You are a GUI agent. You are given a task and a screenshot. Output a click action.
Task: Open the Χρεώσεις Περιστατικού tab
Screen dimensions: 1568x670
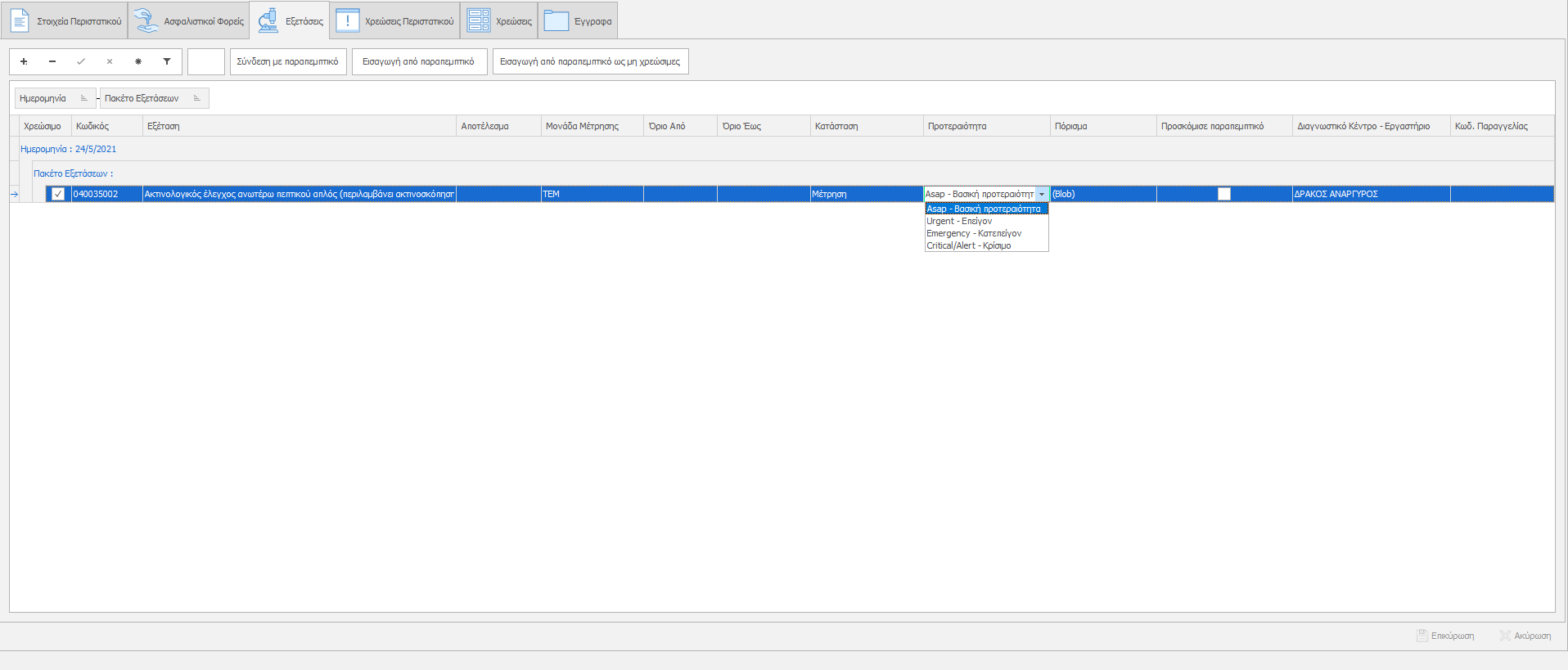pyautogui.click(x=395, y=21)
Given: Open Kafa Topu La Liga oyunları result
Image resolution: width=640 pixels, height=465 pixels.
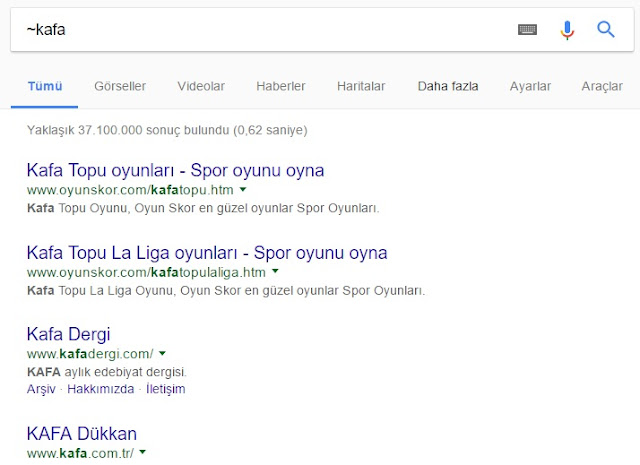Looking at the screenshot, I should tap(207, 253).
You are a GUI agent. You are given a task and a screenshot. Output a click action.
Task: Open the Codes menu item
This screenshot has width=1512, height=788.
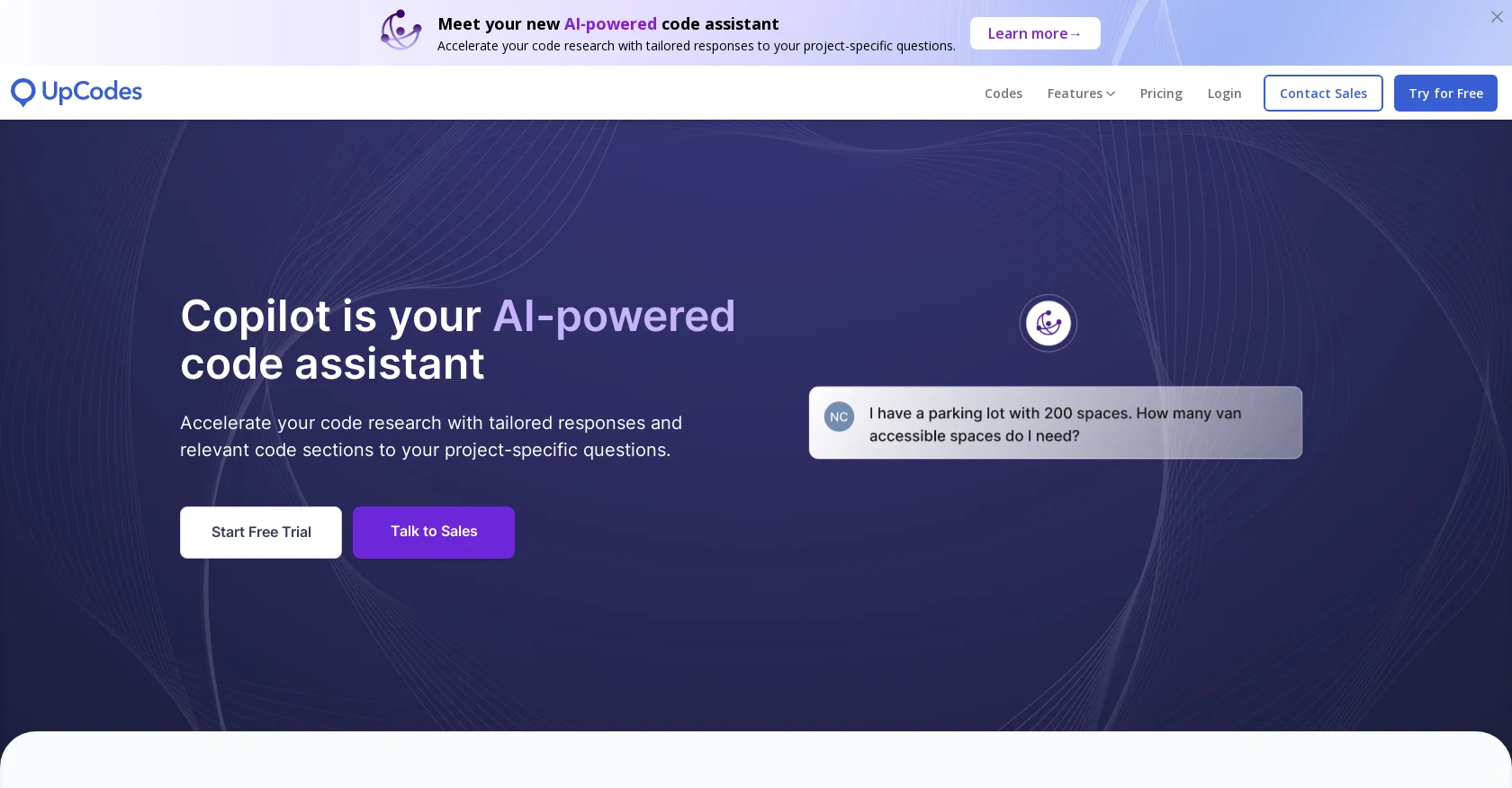click(1004, 94)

++++++++

=== THE PROBLEM ===
Give back the material above exactly as written, but omit the images.

=== EXERCISE RESULT ===
You are a GUI agent. You are given a task and a screenshot. Output a click action.
Task: Open the Χρεώσεις Περιστατικού tab
Screen dimensions: 1568x670
pyautogui.click(x=395, y=21)
Given: Open Kafa Topu La Liga oyunları result
Image resolution: width=640 pixels, height=465 pixels.
Looking at the screenshot, I should tap(207, 253).
You are a GUI agent. You are given a task and a screenshot. Output a click action.
Task: Open the Codes menu item
This screenshot has width=1512, height=788.
click(1004, 94)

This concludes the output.